(Stored data entries)
- - - - - - -
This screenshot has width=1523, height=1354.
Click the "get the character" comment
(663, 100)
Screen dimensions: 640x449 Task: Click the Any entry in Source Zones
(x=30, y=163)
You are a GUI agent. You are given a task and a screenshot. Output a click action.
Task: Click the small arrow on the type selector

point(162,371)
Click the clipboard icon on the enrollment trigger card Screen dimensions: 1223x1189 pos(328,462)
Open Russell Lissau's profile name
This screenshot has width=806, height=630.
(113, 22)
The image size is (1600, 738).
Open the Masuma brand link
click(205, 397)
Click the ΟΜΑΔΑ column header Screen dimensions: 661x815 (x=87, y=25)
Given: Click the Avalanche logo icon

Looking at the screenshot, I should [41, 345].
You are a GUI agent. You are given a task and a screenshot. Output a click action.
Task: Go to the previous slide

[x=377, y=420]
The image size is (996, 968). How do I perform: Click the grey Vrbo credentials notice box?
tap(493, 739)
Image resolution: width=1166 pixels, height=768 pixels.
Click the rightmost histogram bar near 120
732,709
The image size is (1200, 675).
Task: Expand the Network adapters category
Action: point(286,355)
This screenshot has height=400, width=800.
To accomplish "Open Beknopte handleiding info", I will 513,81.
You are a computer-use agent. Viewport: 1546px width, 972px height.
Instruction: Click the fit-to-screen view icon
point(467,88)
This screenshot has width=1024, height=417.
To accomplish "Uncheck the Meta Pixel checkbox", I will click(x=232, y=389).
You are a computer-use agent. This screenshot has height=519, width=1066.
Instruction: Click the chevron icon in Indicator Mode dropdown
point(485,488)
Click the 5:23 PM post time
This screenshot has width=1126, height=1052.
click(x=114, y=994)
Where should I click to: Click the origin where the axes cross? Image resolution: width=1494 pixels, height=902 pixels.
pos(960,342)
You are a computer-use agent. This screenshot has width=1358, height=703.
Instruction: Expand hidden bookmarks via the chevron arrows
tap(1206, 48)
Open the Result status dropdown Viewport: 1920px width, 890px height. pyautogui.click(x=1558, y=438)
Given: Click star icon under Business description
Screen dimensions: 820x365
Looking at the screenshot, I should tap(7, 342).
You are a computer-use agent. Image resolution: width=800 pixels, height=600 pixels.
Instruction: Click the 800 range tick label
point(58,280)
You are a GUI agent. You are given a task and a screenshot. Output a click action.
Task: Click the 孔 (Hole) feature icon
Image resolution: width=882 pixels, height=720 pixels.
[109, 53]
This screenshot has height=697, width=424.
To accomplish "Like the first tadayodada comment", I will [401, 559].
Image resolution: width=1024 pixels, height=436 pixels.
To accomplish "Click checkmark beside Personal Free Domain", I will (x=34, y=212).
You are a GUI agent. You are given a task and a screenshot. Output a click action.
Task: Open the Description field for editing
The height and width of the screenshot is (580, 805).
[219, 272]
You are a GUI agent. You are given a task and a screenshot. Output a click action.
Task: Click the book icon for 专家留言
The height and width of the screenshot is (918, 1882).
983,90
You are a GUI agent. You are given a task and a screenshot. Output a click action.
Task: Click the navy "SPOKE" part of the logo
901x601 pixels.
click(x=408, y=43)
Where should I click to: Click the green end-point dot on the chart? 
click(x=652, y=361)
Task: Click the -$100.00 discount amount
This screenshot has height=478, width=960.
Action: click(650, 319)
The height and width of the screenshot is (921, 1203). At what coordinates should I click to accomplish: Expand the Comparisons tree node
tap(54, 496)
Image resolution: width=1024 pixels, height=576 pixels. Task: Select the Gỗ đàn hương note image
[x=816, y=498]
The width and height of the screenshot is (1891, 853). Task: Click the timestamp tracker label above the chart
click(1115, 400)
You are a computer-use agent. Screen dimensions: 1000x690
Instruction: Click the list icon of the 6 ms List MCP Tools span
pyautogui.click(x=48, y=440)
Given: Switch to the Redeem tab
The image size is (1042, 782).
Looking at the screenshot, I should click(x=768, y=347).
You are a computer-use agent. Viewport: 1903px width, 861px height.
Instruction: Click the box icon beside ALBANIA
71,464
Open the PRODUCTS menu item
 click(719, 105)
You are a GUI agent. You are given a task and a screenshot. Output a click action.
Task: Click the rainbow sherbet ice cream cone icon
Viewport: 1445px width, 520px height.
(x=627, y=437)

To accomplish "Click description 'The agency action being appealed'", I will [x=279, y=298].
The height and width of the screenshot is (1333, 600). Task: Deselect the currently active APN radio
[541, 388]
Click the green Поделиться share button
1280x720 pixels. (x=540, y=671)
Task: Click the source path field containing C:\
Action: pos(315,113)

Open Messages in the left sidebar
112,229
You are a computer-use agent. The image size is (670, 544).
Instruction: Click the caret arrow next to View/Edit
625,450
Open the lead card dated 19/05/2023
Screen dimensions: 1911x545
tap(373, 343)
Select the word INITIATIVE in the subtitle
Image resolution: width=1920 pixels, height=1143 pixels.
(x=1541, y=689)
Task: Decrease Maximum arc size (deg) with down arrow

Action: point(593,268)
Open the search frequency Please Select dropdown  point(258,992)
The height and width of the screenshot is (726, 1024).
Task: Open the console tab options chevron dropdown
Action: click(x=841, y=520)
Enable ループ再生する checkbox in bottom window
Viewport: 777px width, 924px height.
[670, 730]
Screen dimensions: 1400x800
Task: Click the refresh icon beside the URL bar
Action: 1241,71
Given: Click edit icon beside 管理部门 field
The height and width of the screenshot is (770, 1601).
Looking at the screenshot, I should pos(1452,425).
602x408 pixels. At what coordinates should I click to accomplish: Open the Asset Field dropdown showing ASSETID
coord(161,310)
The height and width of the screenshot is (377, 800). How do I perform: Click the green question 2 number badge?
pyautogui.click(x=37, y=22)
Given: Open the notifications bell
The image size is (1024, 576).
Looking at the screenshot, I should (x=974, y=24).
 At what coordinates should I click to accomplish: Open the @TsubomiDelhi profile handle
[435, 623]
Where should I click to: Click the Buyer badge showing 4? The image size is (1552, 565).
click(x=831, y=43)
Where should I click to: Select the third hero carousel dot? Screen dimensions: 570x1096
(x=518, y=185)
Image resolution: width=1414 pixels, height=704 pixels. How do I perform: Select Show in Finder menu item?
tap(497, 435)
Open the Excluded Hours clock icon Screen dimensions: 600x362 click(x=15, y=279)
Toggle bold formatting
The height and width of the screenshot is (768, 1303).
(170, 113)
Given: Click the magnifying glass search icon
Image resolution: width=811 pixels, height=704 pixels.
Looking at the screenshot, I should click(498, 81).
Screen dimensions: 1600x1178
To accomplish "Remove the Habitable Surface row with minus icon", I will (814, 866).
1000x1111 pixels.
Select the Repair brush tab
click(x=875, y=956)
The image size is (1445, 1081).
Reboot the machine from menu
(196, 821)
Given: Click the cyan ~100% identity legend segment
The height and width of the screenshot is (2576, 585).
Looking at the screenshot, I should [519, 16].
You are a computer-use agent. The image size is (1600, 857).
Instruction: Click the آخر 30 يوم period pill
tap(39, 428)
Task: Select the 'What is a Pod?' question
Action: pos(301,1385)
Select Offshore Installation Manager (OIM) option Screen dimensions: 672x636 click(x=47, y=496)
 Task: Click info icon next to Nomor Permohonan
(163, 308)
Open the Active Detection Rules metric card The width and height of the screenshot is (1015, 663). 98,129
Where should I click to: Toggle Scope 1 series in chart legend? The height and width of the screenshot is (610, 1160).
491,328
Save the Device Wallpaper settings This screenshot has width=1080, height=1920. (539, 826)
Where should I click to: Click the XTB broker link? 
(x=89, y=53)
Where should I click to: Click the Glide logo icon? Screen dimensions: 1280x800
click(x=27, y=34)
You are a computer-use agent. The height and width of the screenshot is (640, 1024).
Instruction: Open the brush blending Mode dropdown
- - - - - - -
● **Task to carry out**
Starting with the line that holds "Screen dimensions: 640x449" and ending with the line that holds "This screenshot has height=400, width=800.", retype every line in the data above exactly, and nothing else.

● **Reply**
Screen dimensions: 640x449 Task: Click the Any entry in Source Zones
(x=30, y=163)
You are a GUI agent. You are given a task and a screenshot. Output a click action.
Task: Click the small arrow on the type selector

point(162,371)
Click the clipboard icon on the enrollment trigger card Screen dimensions: 1223x1189 pos(328,462)
Open Russell Lissau's profile name
This screenshot has width=806, height=630.
(113, 22)
The image size is (1600, 738).
Open the Masuma brand link
click(205, 397)
Click the ΟΜΑΔΑ column header Screen dimensions: 661x815 (x=87, y=25)
Given: Click the Avalanche logo icon

Looking at the screenshot, I should [41, 345].
You are a GUI agent. You are given a task and a screenshot. Output a click action.
Task: Go to the previous slide

[x=377, y=420]
The image size is (996, 968). How do I perform: Click the grey Vrbo credentials notice box?
tap(493, 739)
Image resolution: width=1166 pixels, height=768 pixels.
Click the rightmost histogram bar near 120
732,709
The image size is (1200, 675).
Task: Expand the Network adapters category
Action: point(286,355)
This screenshot has height=400, width=800.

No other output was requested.